• [Problem details] In the text on data storage units, how many bytes make up one kilobyte under the Windows binary prefix?

• [Text segment]

In order to get the best bang for your buck when shopping for new storage, having command of the language will be very helpful in making sure you make informed decisions:

  • Bit (b) – A short term for binary digit, it is the basic capacity of information in computing. A bit represents either a zero (0) or a one (1) only.
    • Relative size: 1 bit = about 1 character of text
  • Byte (B) – A unit of digital information that consists of 8 bits.
    • Relative size: 6.3 bytes = a few words of text
  • Kilobyte (kB) – Approximately* 1,000 bytes of digital information.
    • Relative size: 1 kB = about a half page of text
  • Megabyte (MB) – Approximately* 1,000,000 bytes or 1,000 kB of digital information.
    • Relative size: 1 MB = about 500 pages of text
  • Gigabyte (GB) – Approximately* 1,000,000,000 bytes or 1,000 MB of digital information.
    • Relative size: 1 GB = about 1min of 1080p ProRes 422 video footage
  • Terabyte (TB) – Approximately* 1,000,000,000,000 bytes or 1,000 GB of digital information.
    • Relative size: 1 TB = about 16 Hrs 30 Mins of 1080p ProRes 422 video footage
  • Petabyte (PB) – Approximately* 1,000,000,000,000,000 bytes or 1,000 TB of digital information.
    • Relative size: 1 PB = about 2 years of 1080p ProRes 422  video footage

A kilobyte is a kilobyte, right? Not exactly.

* To help further confuse us all, there are actually two common standards in which data capacity is measured: drive manufactures and Mac OS X (version 10.6 Snow Leopard and forward – OS X and macOS) uses a unit of 1,000 bytes, called metric prefix, to equal 1 kilobyte; while the Windows operating system’s virtual storage and processors uses a unit of 1,024 bytes, called a binary prefix, to equal 1 kilobyte. Both recognize that 8 bits = 1 byte, so they are fundamentally the same, but all multiples of that unit of measurement are different. This seems like small issue except that it creates a significant discrepancy when you begin multiplying kilobytes into megabytes, gigabytes, terabytes, petabytes, and so on as the apparent difference becomes increasingly magnified as you up the demand for capacity.

There are actually different terms used by computer scientist to indicate this difference in measurement (i.e. kibibyte (KiB), mebibyte (MiB), or gibibyte (GiB)), but they are not commonly used by consumers). Because of this difference in measurement is why that 500 GB HDD you bought appears as approximately 465 GB on all Windows OS computers and approximately 500 GB on a macOS computer. However, remember that you are not losing any storage capacity by using a Windows based computer system, as your drive will always hold the same amount of data, just that the unit of measurement used by each operating system and drive manufactures are different. Just as the same distance is measured when comparing 1 standard yard to a 0.9144 metric meter.

• [Entries supplied]
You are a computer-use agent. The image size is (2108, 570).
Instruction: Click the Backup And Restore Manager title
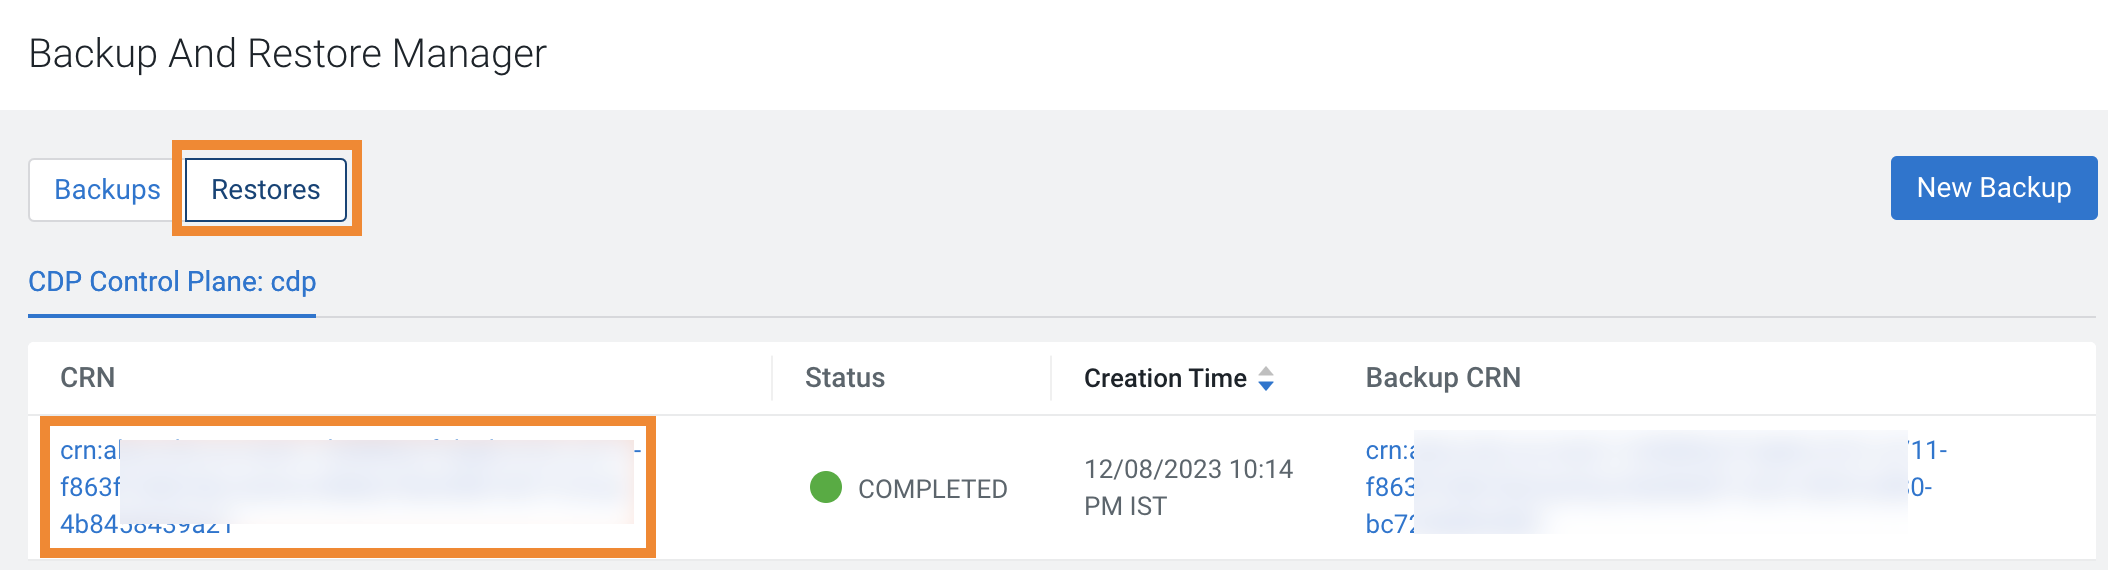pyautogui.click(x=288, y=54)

---

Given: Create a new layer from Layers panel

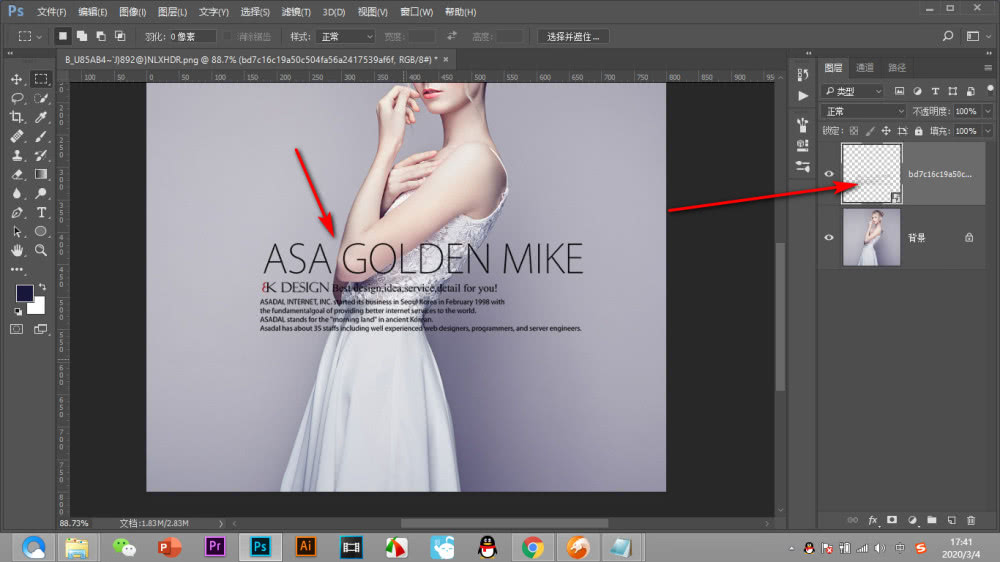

• [The completed task] 1,024 bytes.